Reproduce all of the rows below word for word, without changing anything.

----------

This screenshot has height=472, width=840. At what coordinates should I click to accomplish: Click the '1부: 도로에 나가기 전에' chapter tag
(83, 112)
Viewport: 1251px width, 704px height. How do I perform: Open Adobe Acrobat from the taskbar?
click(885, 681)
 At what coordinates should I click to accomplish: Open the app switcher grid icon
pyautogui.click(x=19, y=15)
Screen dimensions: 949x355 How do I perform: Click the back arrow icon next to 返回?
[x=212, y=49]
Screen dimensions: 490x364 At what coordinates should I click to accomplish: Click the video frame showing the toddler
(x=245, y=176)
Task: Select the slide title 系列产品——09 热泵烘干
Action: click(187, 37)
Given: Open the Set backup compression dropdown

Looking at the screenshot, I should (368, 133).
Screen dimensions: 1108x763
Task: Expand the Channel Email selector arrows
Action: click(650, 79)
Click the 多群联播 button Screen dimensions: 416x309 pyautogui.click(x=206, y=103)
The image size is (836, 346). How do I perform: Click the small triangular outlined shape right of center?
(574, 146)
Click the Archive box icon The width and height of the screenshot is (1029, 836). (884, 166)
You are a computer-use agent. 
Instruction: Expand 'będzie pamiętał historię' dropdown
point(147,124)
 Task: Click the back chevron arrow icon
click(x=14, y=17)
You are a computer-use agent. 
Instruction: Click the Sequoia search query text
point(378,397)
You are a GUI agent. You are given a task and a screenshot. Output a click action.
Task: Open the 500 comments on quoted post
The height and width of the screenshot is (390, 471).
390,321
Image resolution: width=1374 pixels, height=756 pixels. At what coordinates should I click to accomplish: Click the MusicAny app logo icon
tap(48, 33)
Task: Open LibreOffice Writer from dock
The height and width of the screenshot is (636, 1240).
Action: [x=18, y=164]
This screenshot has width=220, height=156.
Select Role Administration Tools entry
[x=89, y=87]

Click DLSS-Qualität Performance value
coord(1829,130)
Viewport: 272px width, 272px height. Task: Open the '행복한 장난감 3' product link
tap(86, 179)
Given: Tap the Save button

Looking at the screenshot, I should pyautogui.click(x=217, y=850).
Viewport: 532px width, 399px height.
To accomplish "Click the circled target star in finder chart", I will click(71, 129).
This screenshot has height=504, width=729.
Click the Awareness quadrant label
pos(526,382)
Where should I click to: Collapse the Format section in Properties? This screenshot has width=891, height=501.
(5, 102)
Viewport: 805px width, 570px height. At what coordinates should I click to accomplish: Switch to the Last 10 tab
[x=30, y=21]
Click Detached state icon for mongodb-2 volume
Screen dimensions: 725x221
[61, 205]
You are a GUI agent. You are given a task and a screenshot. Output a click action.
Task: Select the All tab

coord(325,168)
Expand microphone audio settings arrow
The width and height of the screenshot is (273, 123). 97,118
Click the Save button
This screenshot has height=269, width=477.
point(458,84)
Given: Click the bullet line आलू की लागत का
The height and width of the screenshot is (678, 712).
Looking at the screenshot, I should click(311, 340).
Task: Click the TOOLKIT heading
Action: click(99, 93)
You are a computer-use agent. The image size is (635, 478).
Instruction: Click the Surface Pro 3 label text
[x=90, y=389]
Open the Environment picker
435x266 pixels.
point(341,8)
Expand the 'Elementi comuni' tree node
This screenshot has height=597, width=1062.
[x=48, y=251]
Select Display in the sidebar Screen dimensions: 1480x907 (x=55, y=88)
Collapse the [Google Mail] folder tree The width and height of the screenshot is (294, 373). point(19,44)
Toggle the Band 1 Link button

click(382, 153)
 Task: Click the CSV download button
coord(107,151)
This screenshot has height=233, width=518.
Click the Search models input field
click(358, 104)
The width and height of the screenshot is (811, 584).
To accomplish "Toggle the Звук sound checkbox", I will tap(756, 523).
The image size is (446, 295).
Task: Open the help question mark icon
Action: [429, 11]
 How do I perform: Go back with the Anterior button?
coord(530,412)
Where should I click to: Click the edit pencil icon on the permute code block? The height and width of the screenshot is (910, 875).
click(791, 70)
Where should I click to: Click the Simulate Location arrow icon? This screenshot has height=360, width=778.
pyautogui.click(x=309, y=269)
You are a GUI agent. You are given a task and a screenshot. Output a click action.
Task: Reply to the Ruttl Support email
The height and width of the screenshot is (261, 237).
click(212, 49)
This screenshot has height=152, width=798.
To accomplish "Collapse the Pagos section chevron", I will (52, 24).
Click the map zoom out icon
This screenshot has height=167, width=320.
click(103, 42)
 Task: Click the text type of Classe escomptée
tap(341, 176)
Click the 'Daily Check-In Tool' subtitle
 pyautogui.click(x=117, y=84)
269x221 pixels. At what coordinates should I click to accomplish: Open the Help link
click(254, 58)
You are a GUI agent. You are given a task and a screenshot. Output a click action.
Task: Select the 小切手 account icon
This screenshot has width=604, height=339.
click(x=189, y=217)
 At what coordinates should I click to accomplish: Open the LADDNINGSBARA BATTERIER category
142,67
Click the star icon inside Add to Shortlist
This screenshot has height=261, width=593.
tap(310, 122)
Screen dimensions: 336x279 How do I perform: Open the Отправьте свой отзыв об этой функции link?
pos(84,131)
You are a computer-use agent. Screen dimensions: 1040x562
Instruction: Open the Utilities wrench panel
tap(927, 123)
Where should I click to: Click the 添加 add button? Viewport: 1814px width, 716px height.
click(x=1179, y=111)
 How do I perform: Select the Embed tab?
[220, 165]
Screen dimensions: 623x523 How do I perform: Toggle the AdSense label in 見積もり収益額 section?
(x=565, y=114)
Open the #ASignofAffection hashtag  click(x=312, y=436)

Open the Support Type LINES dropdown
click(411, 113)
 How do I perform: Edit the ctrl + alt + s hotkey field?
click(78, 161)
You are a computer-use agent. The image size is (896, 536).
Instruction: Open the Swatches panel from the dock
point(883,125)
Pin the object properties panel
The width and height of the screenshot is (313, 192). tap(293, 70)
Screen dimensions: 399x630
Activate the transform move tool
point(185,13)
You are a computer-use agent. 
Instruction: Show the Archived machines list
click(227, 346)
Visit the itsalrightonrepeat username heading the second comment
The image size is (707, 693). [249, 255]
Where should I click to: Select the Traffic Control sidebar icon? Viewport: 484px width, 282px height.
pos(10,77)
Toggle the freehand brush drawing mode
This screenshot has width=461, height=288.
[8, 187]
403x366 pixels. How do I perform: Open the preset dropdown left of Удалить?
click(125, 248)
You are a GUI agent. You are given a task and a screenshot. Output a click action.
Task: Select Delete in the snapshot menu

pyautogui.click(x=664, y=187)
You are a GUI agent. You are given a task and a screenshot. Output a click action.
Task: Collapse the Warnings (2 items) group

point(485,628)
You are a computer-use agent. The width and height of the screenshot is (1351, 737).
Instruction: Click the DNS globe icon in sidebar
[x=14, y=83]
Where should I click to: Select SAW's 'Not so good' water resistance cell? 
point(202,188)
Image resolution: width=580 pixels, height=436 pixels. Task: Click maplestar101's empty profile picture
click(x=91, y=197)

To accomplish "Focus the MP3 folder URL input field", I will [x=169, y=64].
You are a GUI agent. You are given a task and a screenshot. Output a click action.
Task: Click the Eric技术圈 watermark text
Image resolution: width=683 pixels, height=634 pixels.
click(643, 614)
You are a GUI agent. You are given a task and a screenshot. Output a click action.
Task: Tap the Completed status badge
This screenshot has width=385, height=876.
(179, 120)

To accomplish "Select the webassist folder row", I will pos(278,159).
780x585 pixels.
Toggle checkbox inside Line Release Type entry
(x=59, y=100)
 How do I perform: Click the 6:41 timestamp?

----------

--- EXERCISE SOLUTION ---
This screenshot has height=472, width=840. At what coordinates should I click to accomplish: Click the '1부: 도로에 나가기 전에' chapter tag
(83, 112)
Viewport: 1251px width, 704px height. How do I perform: Open Adobe Acrobat from the taskbar?
click(885, 681)
 At what coordinates should I click to accomplish: Open the app switcher grid icon
pyautogui.click(x=19, y=15)
Screen dimensions: 949x355 How do I perform: Click the back arrow icon next to 返回?
[x=212, y=49]
Screen dimensions: 490x364 At what coordinates should I click to accomplish: Click the video frame showing the toddler
(x=245, y=176)
Task: Select the slide title 系列产品——09 热泵烘干
Action: click(187, 37)
Given: Open the Set backup compression dropdown

Looking at the screenshot, I should (368, 133).
Screen dimensions: 1108x763
Task: Expand the Channel Email selector arrows
Action: click(650, 79)
Click the 多群联播 button Screen dimensions: 416x309 pyautogui.click(x=206, y=103)
The image size is (836, 346). How do I perform: Click the small triangular outlined shape right of center?
(574, 146)
Click the Archive box icon The width and height of the screenshot is (1029, 836). (884, 166)
You are a computer-use agent. 
Instruction: Expand 'będzie pamiętał historię' dropdown
point(147,124)
 Task: Click the back chevron arrow icon
click(x=14, y=17)
You are a computer-use agent. 
Instruction: Click the Sequoia search query text
point(378,397)
You are a GUI agent. You are given a task and a screenshot. Output a click action.
Task: Open the 500 comments on quoted post
The height and width of the screenshot is (390, 471).
390,321
Image resolution: width=1374 pixels, height=756 pixels. At what coordinates should I click to accomplish: Click the MusicAny app logo icon
tap(48, 33)
Task: Open LibreOffice Writer from dock
The height and width of the screenshot is (636, 1240).
Action: [x=18, y=164]
This screenshot has width=220, height=156.
Select Role Administration Tools entry
[x=89, y=87]

Click DLSS-Qualität Performance value
coord(1829,130)
Viewport: 272px width, 272px height. Task: Open the '행복한 장난감 3' product link
tap(86, 179)
Given: Tap the Save button

Looking at the screenshot, I should pyautogui.click(x=217, y=850).
Viewport: 532px width, 399px height.
To accomplish "Click the circled target star in finder chart", I will click(71, 129).
This screenshot has height=504, width=729.
Click the Awareness quadrant label
pos(526,382)
Where should I click to: Collapse the Format section in Properties? This screenshot has width=891, height=501.
(5, 102)
Viewport: 805px width, 570px height. At what coordinates should I click to accomplish: Switch to the Last 10 tab
[x=30, y=21]
Click Detached state icon for mongodb-2 volume
Screen dimensions: 725x221
[61, 205]
You are a GUI agent. You are given a task and a screenshot. Output a click action.
Task: Select the All tab

coord(325,168)
Expand microphone audio settings arrow
The width and height of the screenshot is (273, 123). 97,118
Click the Save button
This screenshot has height=269, width=477.
point(458,84)
Given: Click the bullet line आलू की लागत का
The height and width of the screenshot is (678, 712).
Looking at the screenshot, I should click(311, 340).
Task: Click the TOOLKIT heading
Action: click(99, 93)
You are a computer-use agent. The image size is (635, 478).
Instruction: Click the Surface Pro 3 label text
[x=90, y=389]
Open the Environment picker
435x266 pixels.
point(341,8)
Expand the 'Elementi comuni' tree node
This screenshot has height=597, width=1062.
[x=48, y=251]
Select Display in the sidebar Screen dimensions: 1480x907 (x=55, y=88)
Collapse the [Google Mail] folder tree The width and height of the screenshot is (294, 373). point(19,44)
Toggle the Band 1 Link button

click(382, 153)
 Task: Click the CSV download button
coord(107,151)
This screenshot has height=233, width=518.
Click the Search models input field
click(358, 104)
The width and height of the screenshot is (811, 584).
To accomplish "Toggle the Звук sound checkbox", I will tap(756, 523).
The image size is (446, 295).
Task: Open the help question mark icon
Action: [429, 11]
 How do I perform: Go back with the Anterior button?
coord(530,412)
Where should I click to: Click the edit pencil icon on the permute code block? The height and width of the screenshot is (910, 875).
click(791, 70)
Where should I click to: Click the Simulate Location arrow icon? This screenshot has height=360, width=778.
pyautogui.click(x=309, y=269)
You are a GUI agent. You are given a task and a screenshot. Output a click action.
Task: Reply to the Ruttl Support email
The height and width of the screenshot is (261, 237).
click(212, 49)
This screenshot has height=152, width=798.
To accomplish "Collapse the Pagos section chevron", I will (52, 24).
Click the map zoom out icon
This screenshot has height=167, width=320.
click(103, 42)
 Task: Click the text type of Classe escomptée
tap(341, 176)
Click the 'Daily Check-In Tool' subtitle
 pyautogui.click(x=117, y=84)
269x221 pixels. At what coordinates should I click to accomplish: Open the Help link
click(254, 58)
You are a GUI agent. You are given a task and a screenshot. Output a click action.
Task: Select the 小切手 account icon
This screenshot has width=604, height=339.
click(x=189, y=217)
 At what coordinates should I click to accomplish: Open the LADDNINGSBARA BATTERIER category
142,67
Click the star icon inside Add to Shortlist
This screenshot has height=261, width=593.
tap(310, 122)
Screen dimensions: 336x279 How do I perform: Open the Отправьте свой отзыв об этой функции link?
pos(84,131)
You are a computer-use agent. Screen dimensions: 1040x562
Instruction: Open the Utilities wrench panel
tap(927, 123)
Where should I click to: Click the 添加 add button? Viewport: 1814px width, 716px height.
click(x=1179, y=111)
 How do I perform: Select the Embed tab?
[220, 165]
Screen dimensions: 623x523 How do I perform: Toggle the AdSense label in 見積もり収益額 section?
(x=565, y=114)
Open the #ASignofAffection hashtag  click(x=312, y=436)

Open the Support Type LINES dropdown
click(411, 113)
 How do I perform: Edit the ctrl + alt + s hotkey field?
click(78, 161)
You are a computer-use agent. The image size is (896, 536).
Instruction: Open the Swatches panel from the dock
point(883,125)
Pin the object properties panel
The width and height of the screenshot is (313, 192). tap(293, 70)
Screen dimensions: 399x630
Activate the transform move tool
point(185,13)
You are a computer-use agent. 
Instruction: Show the Archived machines list
click(227, 346)
Visit the itsalrightonrepeat username heading the second comment
The image size is (707, 693). [249, 255]
Where should I click to: Select the Traffic Control sidebar icon? Viewport: 484px width, 282px height.
pos(10,77)
Toggle the freehand brush drawing mode
This screenshot has width=461, height=288.
[8, 187]
403x366 pixels. How do I perform: Open the preset dropdown left of Удалить?
click(125, 248)
You are a GUI agent. You are given a task and a screenshot. Output a click action.
Task: Select Delete in the snapshot menu

pyautogui.click(x=664, y=187)
You are a GUI agent. You are given a task and a screenshot. Output a click action.
Task: Collapse the Warnings (2 items) group

point(485,628)
You are a computer-use agent. The width and height of the screenshot is (1351, 737).
Instruction: Click the DNS globe icon in sidebar
[x=14, y=83]
Where should I click to: Select SAW's 'Not so good' water resistance cell? 
point(202,188)
Image resolution: width=580 pixels, height=436 pixels. Task: Click maplestar101's empty profile picture
click(x=91, y=197)

To accomplish "Focus the MP3 folder URL input field", I will [x=169, y=64].
You are a GUI agent. You are given a task and a screenshot. Output a click action.
Task: Click the Eric技术圈 watermark text
Image resolution: width=683 pixels, height=634 pixels.
click(643, 614)
You are a GUI agent. You are given a task and a screenshot. Output a click action.
Task: Tap the Completed status badge
This screenshot has width=385, height=876.
(179, 120)

To accomplish "Select the webassist folder row", I will pos(278,159).
780x585 pixels.
Toggle checkbox inside Line Release Type entry
(x=59, y=100)
 How do I perform: Click the 6:41 timestamp?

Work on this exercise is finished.